▶ _Work item_
Give again, exactly and without pictures, the lines running from the line with "Image resolution: width=1280" to the end of the records below.

▶ _Data for this exercise_
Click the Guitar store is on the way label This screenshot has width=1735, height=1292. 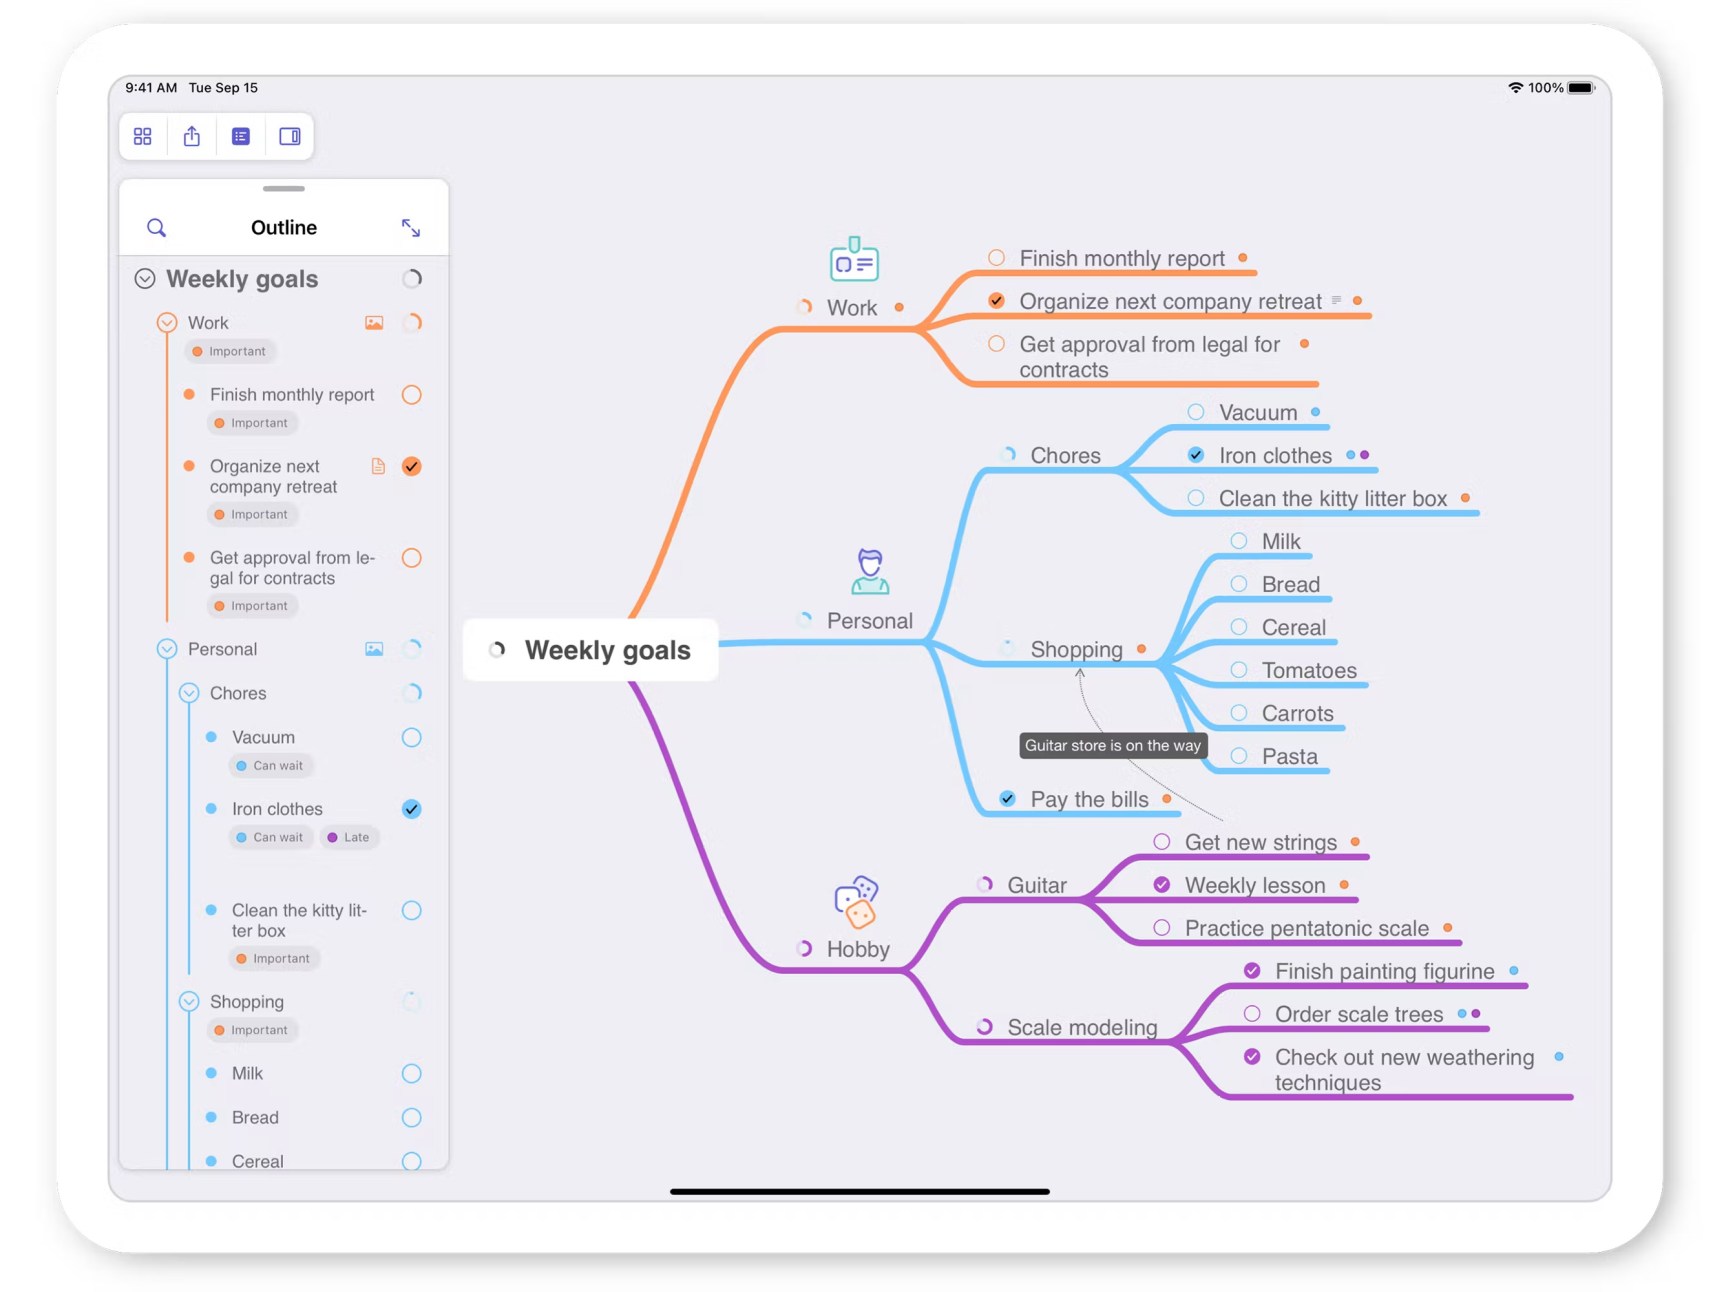pyautogui.click(x=1112, y=746)
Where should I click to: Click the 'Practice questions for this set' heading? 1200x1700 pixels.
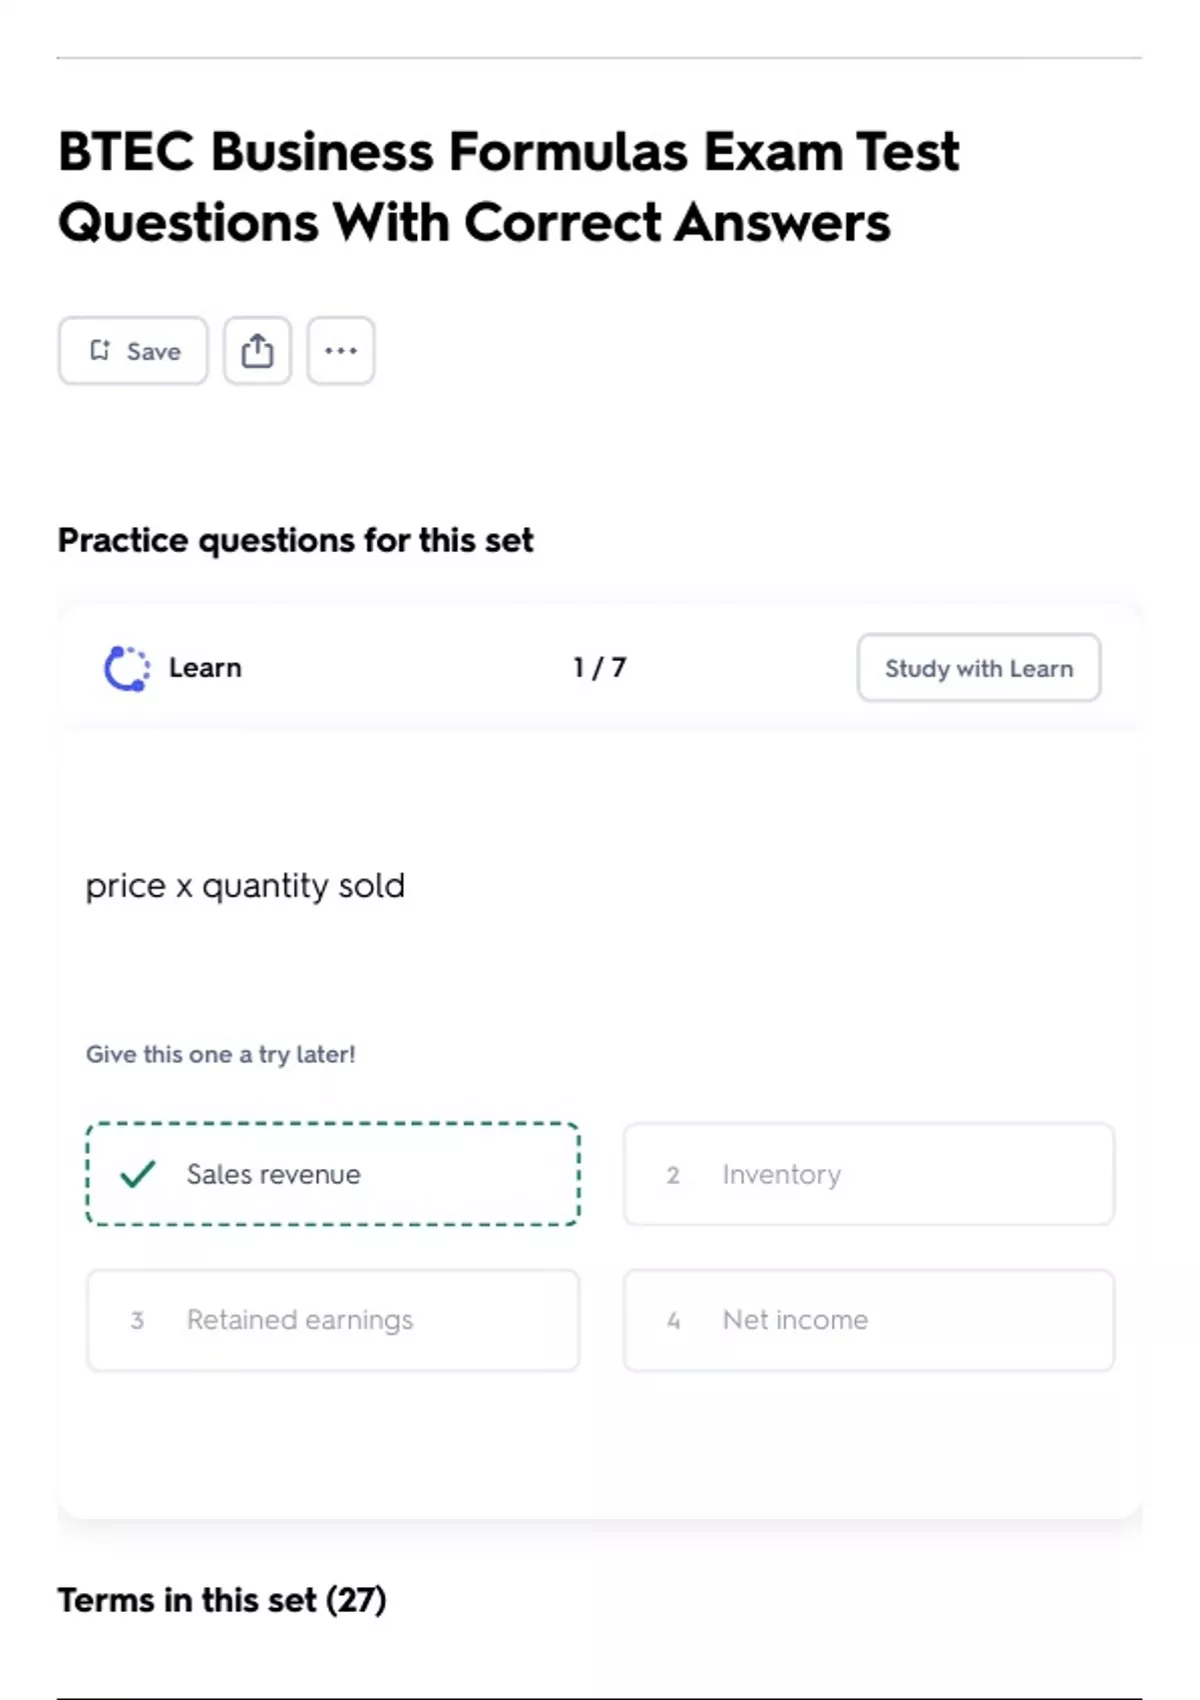[295, 540]
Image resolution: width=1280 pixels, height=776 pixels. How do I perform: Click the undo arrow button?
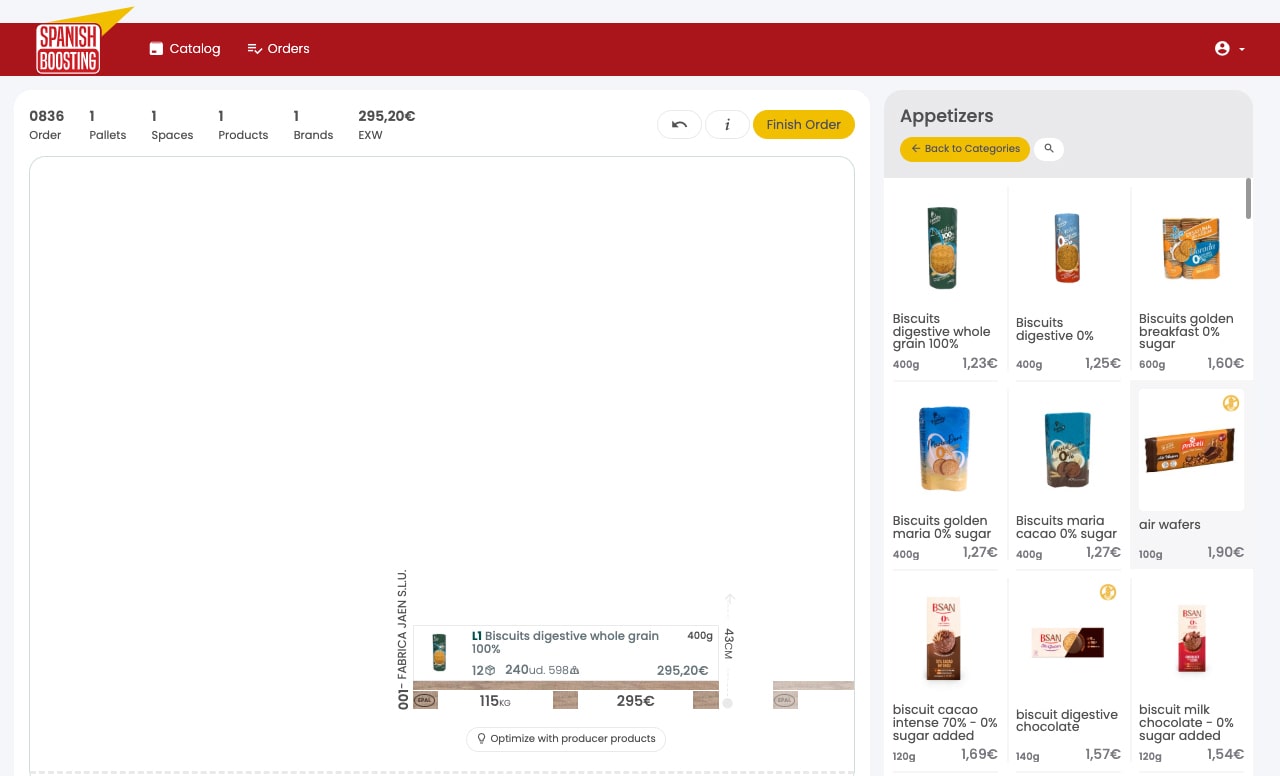[679, 124]
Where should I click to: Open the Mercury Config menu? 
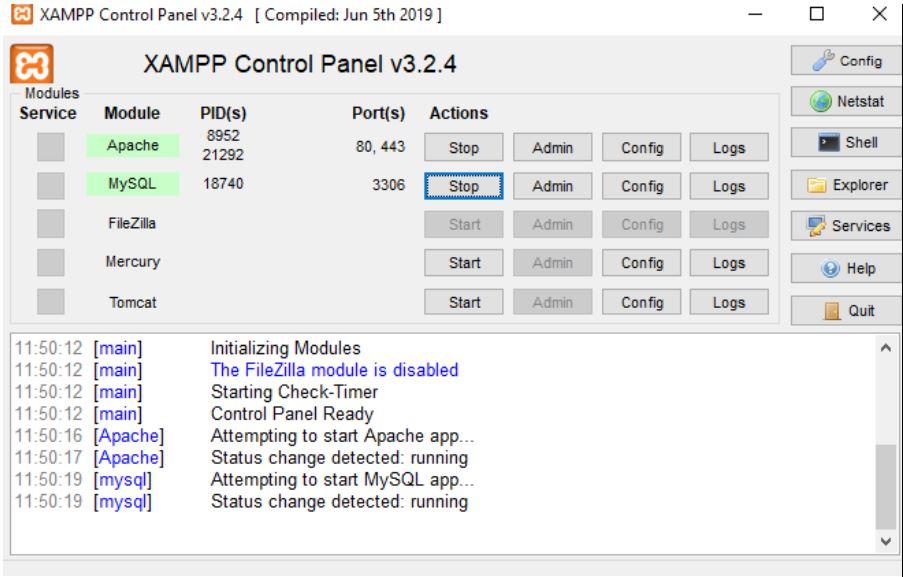642,263
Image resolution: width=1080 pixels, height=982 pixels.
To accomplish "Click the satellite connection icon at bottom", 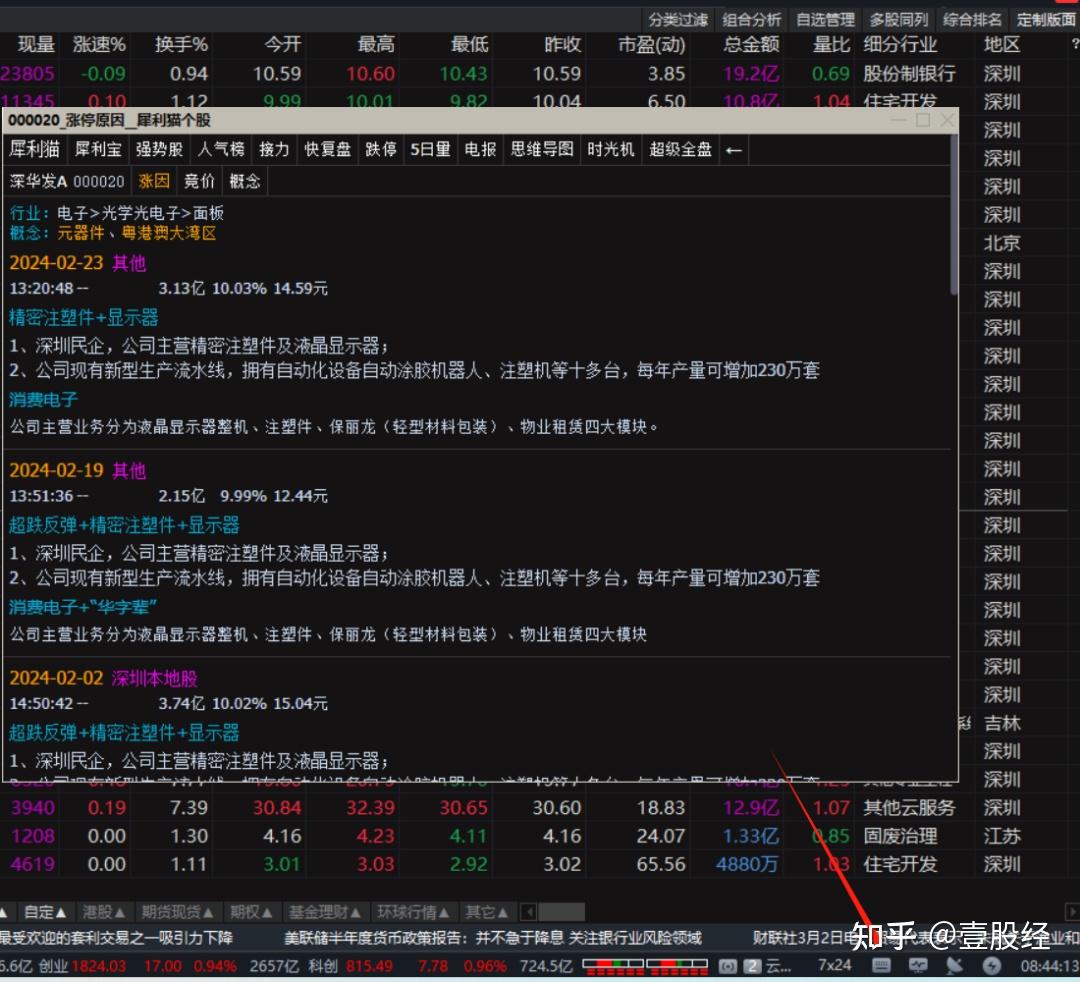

▶ _Your solution_
Image resolution: width=1280 pixels, height=776 pixels. How do I perform: Click the undo arrow button?
[679, 124]
Where should I click to: Open the Mercury Config menu? 
642,263
Image resolution: width=1080 pixels, height=982 pixels.
To accomplish "Click the satellite connection icon at bottom", 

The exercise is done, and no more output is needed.